Jade Review: The Music World's Quirkiest Artist Transcends TV-Created Origins

Harry Styles aside, the solo careers of former members of televised singing competition groups seldom grip the audience's attention. These efforts typically adhere to certain rules – often a pursuit at a more edgy urban music style, replete with at least one single featuring a guest appearance by an US hip-hop artist, or a lunge towards mature Radio 2-friendly polished adult contemporary – and they usually amount to a barely recalled interim project, the visual and auditory experience of someone enthusiastically passing the years prior to the unavoidable reunion tour.

A Unique Journey

It’s a state of affairs that renders the unconventional route thus far followed by Little Mix’s Jade Thirlwall oddly invigorating. She’s certainly not above doing the kind of things that ex-reality TV group artists are known for undertaking, including emphatically stating that she’s no longer subject the press-managed restrictions of the manufactured pop industry – judging by tonight’s crowd, the top-selling product on the official goods stand is a fan emblazoned with the phrase “TINA SAYS YOU’RE A CUNT”, a song line from Gossip, her musical partnership with electronic pair Confidence Man – but nevertheless, the music she’s opted to make is pop of a noticeably more intriguing stripe than usual.

A Superb Debut

She launched her individual career with last year’s superb Angel Of My Dreams, a highly unusual, jarring and disjointed melange of big pop balladry, noisy synthesisers and audio excerpts from Sandie Shaw’s Puppet On A String.
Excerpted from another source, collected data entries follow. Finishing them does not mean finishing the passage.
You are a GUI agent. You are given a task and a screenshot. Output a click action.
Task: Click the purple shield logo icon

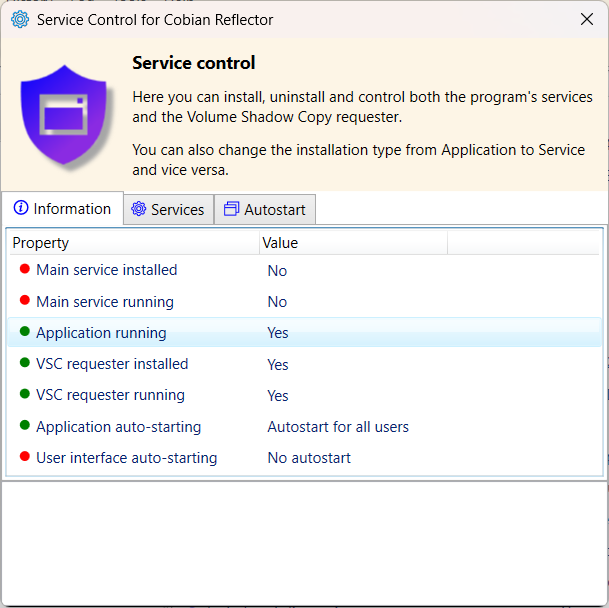coord(63,115)
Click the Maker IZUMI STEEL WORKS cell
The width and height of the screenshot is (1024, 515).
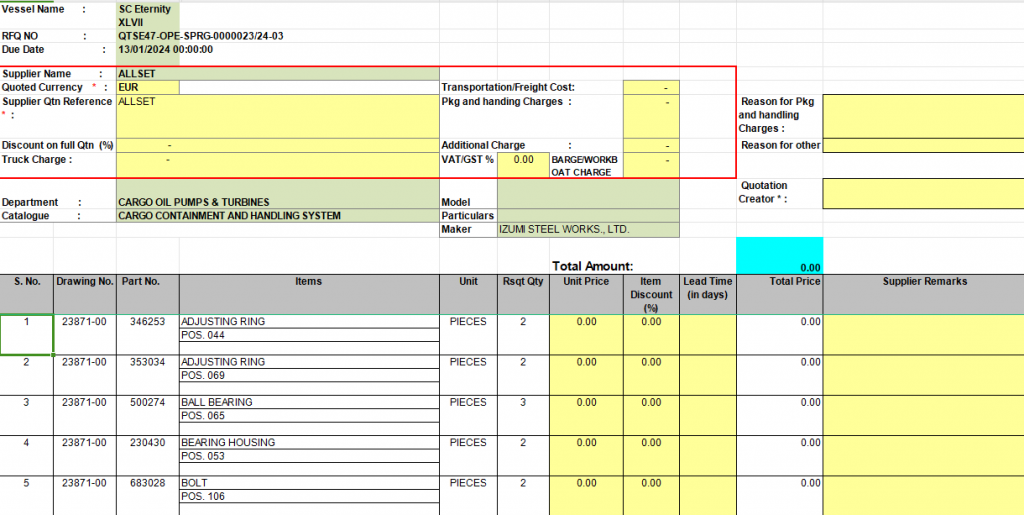587,230
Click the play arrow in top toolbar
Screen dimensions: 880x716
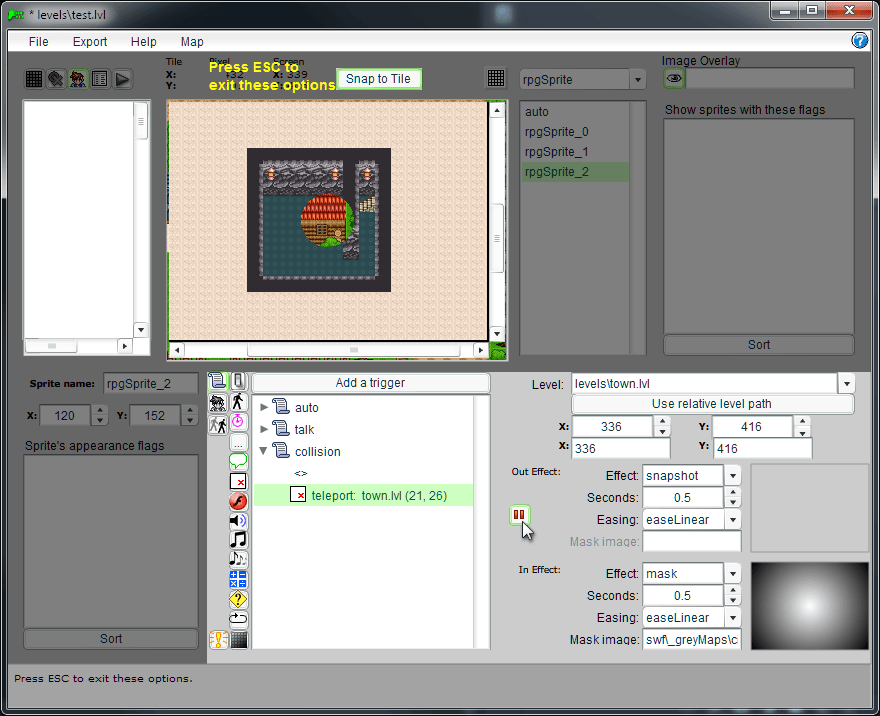(x=122, y=79)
As the set on her initial individual concert series proves, not every song on her debut album That’s Showbiz, Baby! is quite as interesting as that: Before You Break My Heart is extremely memorable, but it's equally typical dancefloor-oriented pop, powered by exactly the Motown musical snippet its title suggests; the show is extended with a interpretation of Madonna’s Frozen that devolves into a musical compilation of 90s dance hits, from 808’s Pacific State to N-Trance’s Set You Free.

More Intriguing Material

However, there exists additional where Angel Of My Dreams came from. The song Headache combines an catchy refrain reminiscent of Abba with verses that present a borderline atonal brand of funk or are surrounded with deep reverberation. She dedicates the track Unconditional to her mother: it has a wonderful tune, eighties-style electronic percussion, and crashing rock guitar combined with metallic pounding beats. The song IT Girl surprisingly resurrects the sound of early 00s electroclash, or rather the thrilling strain of millennium-era popular music that was heavily influenced by the electroclash genre, while Natural at Disaster starts out like a keyboard-led emotional song before unexpectedly swerving into a malevolent electronic grind.

An Appealing Presence

The woman at its centre is a hugely appealing, delightfully authentic presence: she is, she announces at a certain moment, “trembling uncontrollably”; shouting out her LGBTQ+ fanbase, who are here in force, she suggests thanking them by including a branded jockstrap to the merchandise booth.

What Lies Ahead

It may well end the manner these kind of solo careers typically finish – the enmity towards former bandmate Jesy Nelson voiced within the song Natural at Disaster resolved, a press conference to announce that the original group are reunited – but the reality that the entire audience seem to be word-perfect as they sing along to a record that was released just a month ago makes you wonder. And even if it does, the final Angel Of My Dreams underlines that Jade's individual musical path is unlikely to recede into the realms of the dimly remembered placeholder.

  • Jade performs at the O2 Victoria Warehouse in Manchester this evening and is touring the UK through October 23rd.

Theresa Mills
Theresa Mills

Tech enthusiast and Apple certified specialist with over 10 years of experience in device repairs and customer support.